Guardianship requests from health care systems for patients who have been identified as lacking decision-making capacity are usually related to:
- Patient is refusing to consent to recommended discharge plan.
- Lack of suitable care providers or care settings for the person due to lack of beds, lack of staff to manage complex medical or behavior needs.
- Need for discharge imminently: perceptions of lack of time to work through alternatives combined with belief that guardianship is a faster, more efficient, simpler way to solve the problem.
- Nursing Home (or home care, or hospice or other provider) will not accept the patient into care without a guardian or other legal decision maker.
While these needs for a solution involving guardianship seem very straightforward to hospital staff, what they often don’t realize is that statutes and best practices dictate that less restrictive alternatives must be meaningfully tried prior to seeking the removal of decision-making rights via the appointment of a guardian. Most states’ laws require that the court grant guardianship only if the need for protection and well-being is demonstrated and/or that there are no less restrictive options available.
Problem resolution for these complex situations requires individualized, creative solutions. Successful approaches are those that both acknowledge the realities facing health care systems and that help them understand the limitations of guardianship, the significance of the removal of patients’ rights, and the ethical and legal requirements to meaningfully attempt and rule out guardianship alternatives.

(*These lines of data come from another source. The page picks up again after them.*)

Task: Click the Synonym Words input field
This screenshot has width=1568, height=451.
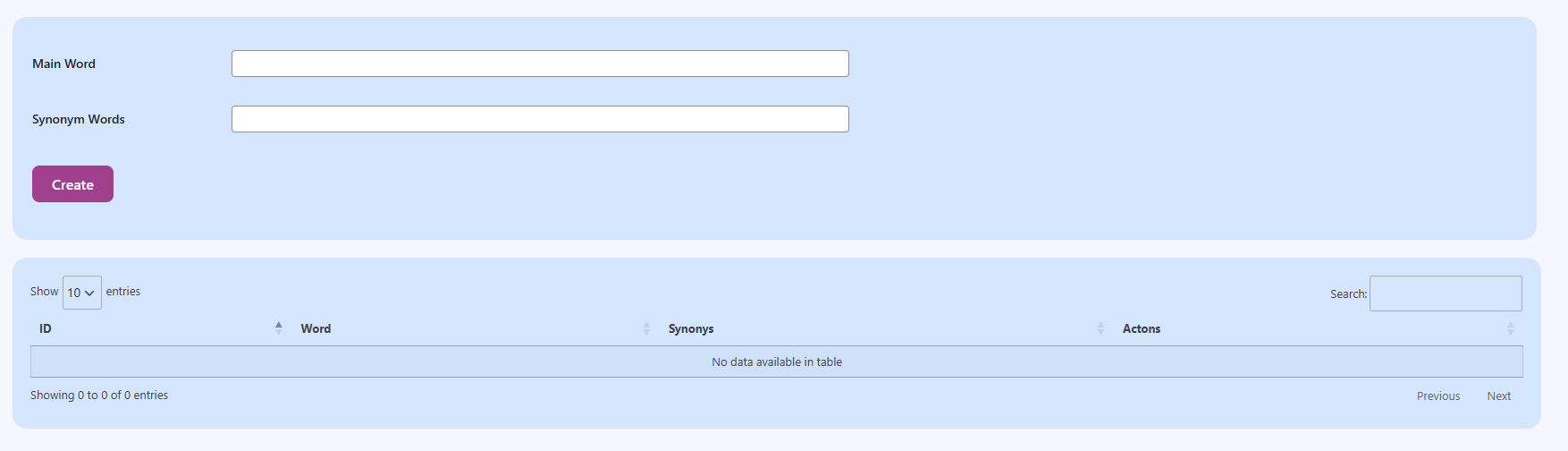Action: pos(540,119)
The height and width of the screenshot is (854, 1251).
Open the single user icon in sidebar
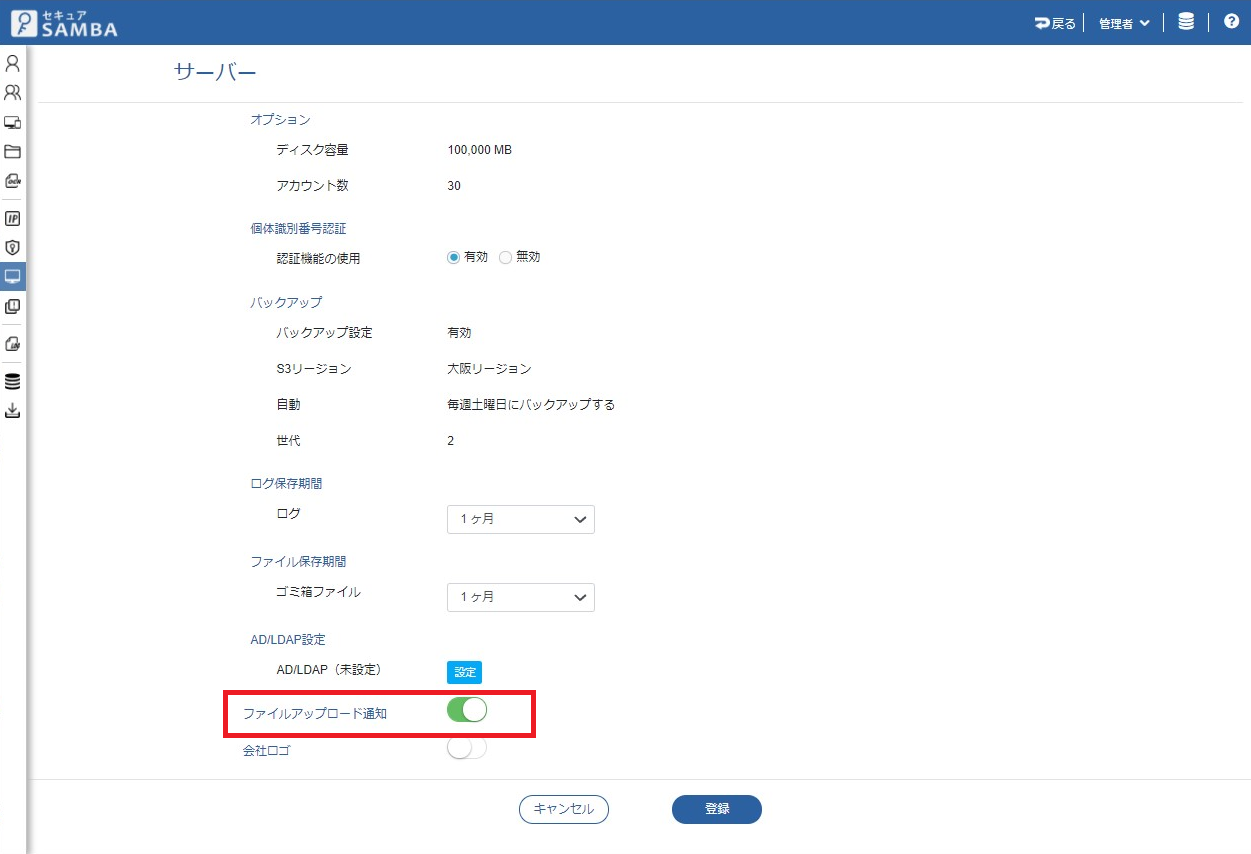[12, 64]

Capacity, Consent, and Less Restrictive Alternatives
In the fast-paced world of hospital admissions and discharges, and the need to secure an available bed in a long-term care setting (be it nursing home, assisted living, or other care setting), a guardianship may appear to be the most efficient approach. But many state laws insist that it be reserved as the last resort, and with good reason. The powers and duties granted to a guardian are rights that are removed from the person, and decisions made by the guardian with financial and personal authority may be irreversible (such as selling a home or consenting to an amputation).

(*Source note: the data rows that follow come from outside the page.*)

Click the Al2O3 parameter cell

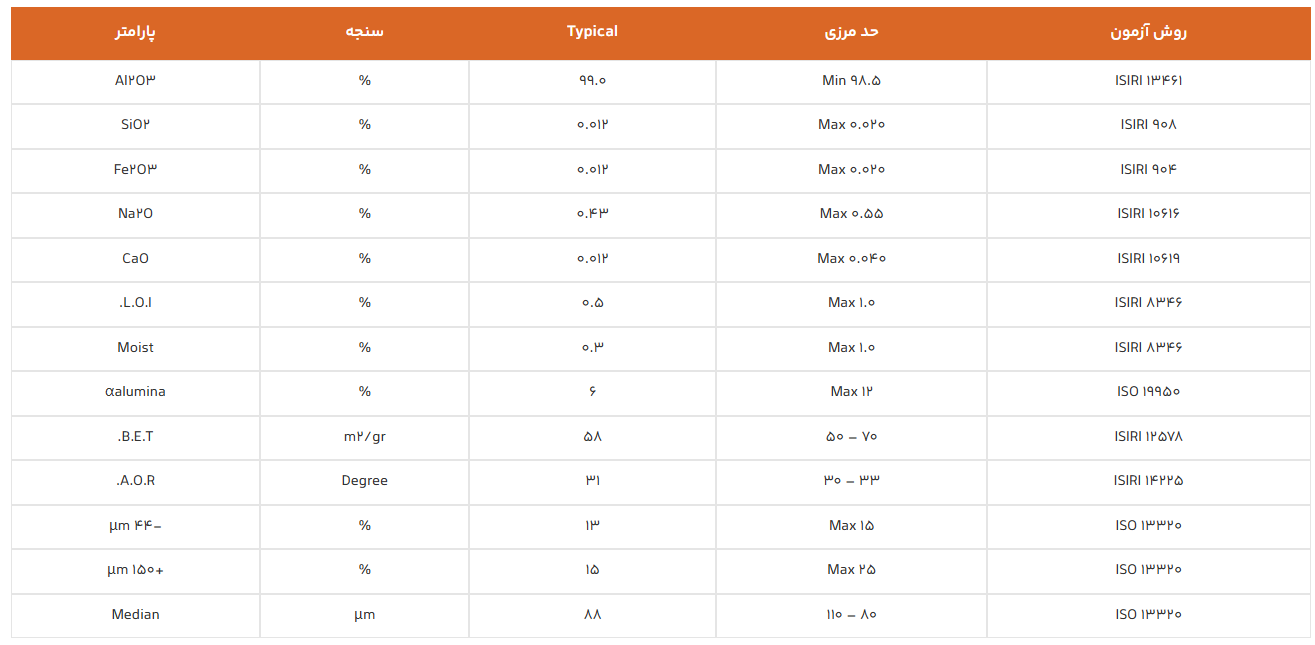coord(135,80)
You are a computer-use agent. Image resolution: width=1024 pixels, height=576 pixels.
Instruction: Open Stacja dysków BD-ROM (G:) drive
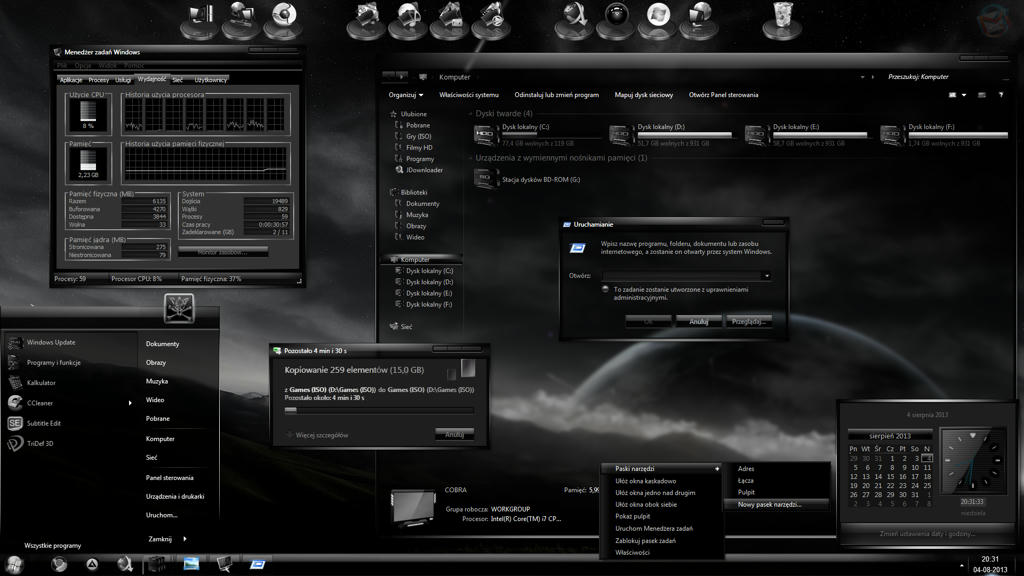(x=486, y=178)
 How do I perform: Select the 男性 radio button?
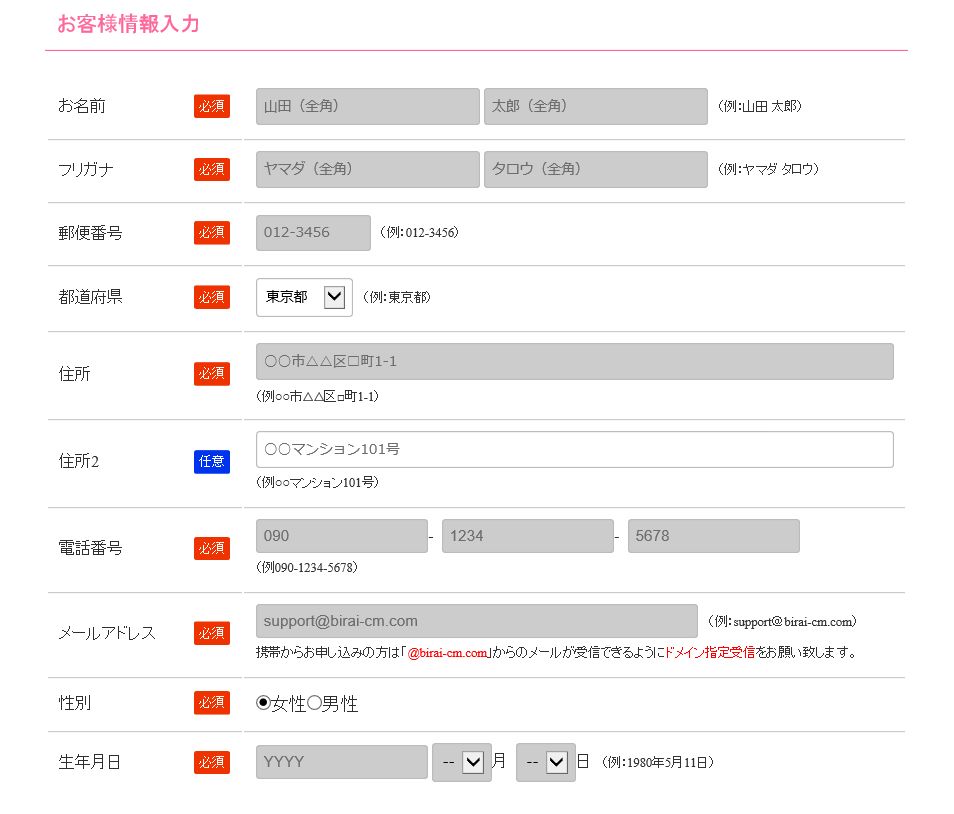coord(314,703)
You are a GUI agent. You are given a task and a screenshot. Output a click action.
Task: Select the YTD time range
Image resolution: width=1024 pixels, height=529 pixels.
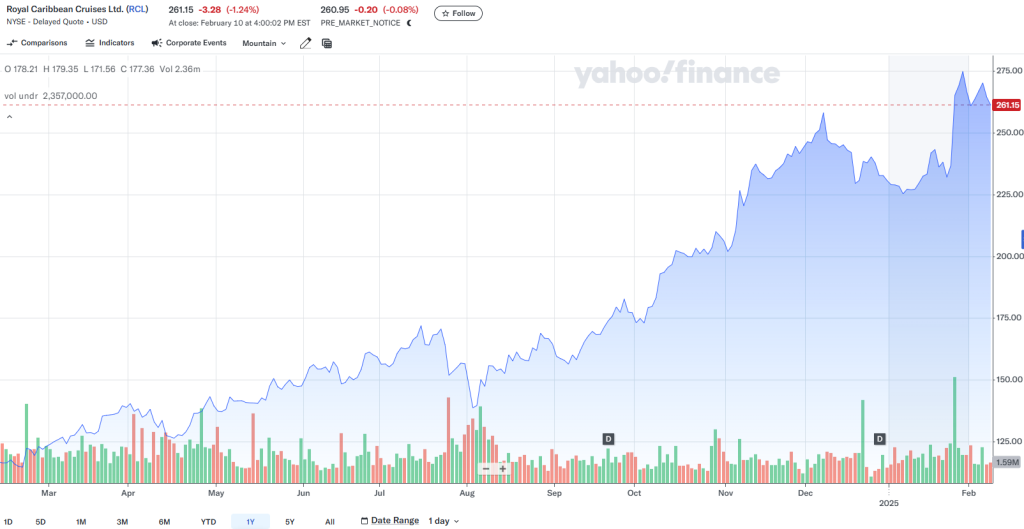208,521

Therefore, a thorough assessment of the person’s situation, needs, and resources is necessary. The PRACTICAL Tool guides would-be petitioners through a series of factors, starting with the presumption that guardianship is not necessary in order to give serious attention to identifying the specific reasons guardianship is being contemplated, in order to evaluate whether the identified deficits are due to a treatable, reversible condition or one that is likely to improve with time or by addressing deficits (eyeglasses, hearing aids, cultural or language interpreters, communication boards, etc.) and to ensure, when evaluating decision making capacity, that such decisions are not made until the person is at their best possible level of functioning.

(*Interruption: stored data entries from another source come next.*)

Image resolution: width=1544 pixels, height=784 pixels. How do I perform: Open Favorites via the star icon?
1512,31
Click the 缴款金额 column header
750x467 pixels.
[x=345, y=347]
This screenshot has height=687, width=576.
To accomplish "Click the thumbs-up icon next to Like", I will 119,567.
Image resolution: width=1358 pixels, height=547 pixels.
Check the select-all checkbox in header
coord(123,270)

Additionally, beware of the tendency to question a patient’s capacity because they are making decisions we don’t agree with, or to equate physical or financial inability to meet needs with an inability to meet needs based on cognitive deficits. The PRACTICAL Tool also reminds us that that neither a diagnosis, a low cognitive or functional screening score, nor an inability to independently arrange for needed care and services is sufficient reason to seek the appointment of a guardian: rather, a thorough exploration of available family, friends, and professionals to help the person receive needed care and supports may be sufficient to meet their needs without the imposition of a guardian and removal of rights. Though hospital staff may express that they don’t have time to delve into this process of exploring less restrictive ways to meet a patient’s needs, it is what is ethically and legally required.